DOCUMENT EXTRACT:
-=-=-
Examination of Witnesses (Quesitons 100-119)
RT HON
BARONESS TAYLOR
OF BOLTON,
MR STEPHEN
FRENCH, MR
TONY PAWSON,
MS GLORIA
CRAIG AND
MR PAUL
LINCOLN
21 NOVEMBER 2007
Q100 Mr Hancock: That is not an answer,
is it, to the question?
Mr Lincoln: I am sorry. There
was one question in particular, which you spoke about earlier
with industry, relating, for example, to a list of exclusions
which would apply, which is clearly a key issue to both government
and industry, which is one of the outstanding areas we need to
discuss with the US. Our intention, as was the position when the
Treaty was signed, was that that list of exclusions would be as
small as possible, such that the benefits which can be derived
from both governments' Armed Forces on operations and industry,
both on the UK and US side, can be maximised as far as possible.
We will have continuing discussions with the US on that.
Q101 Chairman: Minister, you said
you could not see any reason why the implementation agreement
should not come back to this Committee before ratification, but
you would take advice on that.
Baroness Taylor of Bolton: Yes.
-=-=-
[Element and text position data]

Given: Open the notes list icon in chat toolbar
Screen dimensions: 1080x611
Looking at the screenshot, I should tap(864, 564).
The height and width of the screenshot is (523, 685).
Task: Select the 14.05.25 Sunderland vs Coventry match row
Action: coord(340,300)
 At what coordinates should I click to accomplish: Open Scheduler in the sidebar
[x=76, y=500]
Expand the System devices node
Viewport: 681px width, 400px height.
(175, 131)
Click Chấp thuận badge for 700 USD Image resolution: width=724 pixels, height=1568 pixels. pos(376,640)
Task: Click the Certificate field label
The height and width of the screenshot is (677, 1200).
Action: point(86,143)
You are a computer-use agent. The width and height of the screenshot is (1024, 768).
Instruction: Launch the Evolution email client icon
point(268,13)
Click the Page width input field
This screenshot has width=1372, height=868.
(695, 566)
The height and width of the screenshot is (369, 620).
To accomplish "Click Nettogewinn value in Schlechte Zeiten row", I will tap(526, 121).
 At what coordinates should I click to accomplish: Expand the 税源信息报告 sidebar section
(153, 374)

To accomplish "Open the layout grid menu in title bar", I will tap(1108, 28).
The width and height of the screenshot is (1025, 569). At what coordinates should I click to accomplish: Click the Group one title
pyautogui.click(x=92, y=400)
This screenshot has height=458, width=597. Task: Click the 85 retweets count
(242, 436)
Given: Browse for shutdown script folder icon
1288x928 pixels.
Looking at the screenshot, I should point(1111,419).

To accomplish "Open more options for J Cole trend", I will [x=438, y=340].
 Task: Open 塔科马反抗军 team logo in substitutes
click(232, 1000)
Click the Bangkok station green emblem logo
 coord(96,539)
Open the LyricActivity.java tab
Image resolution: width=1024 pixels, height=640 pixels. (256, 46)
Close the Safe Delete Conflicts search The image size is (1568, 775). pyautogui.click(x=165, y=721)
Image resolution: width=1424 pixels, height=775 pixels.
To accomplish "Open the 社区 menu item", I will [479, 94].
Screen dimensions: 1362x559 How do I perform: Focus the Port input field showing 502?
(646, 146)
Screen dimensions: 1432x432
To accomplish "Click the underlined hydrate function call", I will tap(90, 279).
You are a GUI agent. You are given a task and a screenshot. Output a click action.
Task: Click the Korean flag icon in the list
-=-=-
TO-DO LIST:
a - From the committee transcript, reproduce the passage starting at "Q101 Chairman: Minister, you" and ending at "of Bolton: Yes.".
b - Translate this sentence from the committee transcript into Spanish: "We will have continuing discussions with the US on that."

SOLUTION LIST:
a -
Q101 Chairman: Minister, you said
you could not see any reason why the implementation agreement
should not come back to this Committee before ratification, but
you would take advice on that.
Baroness Taylor of Bolton: Yes.

b - Seguiremos manteniendo conversaciones con los Estados Unidos sobre eso.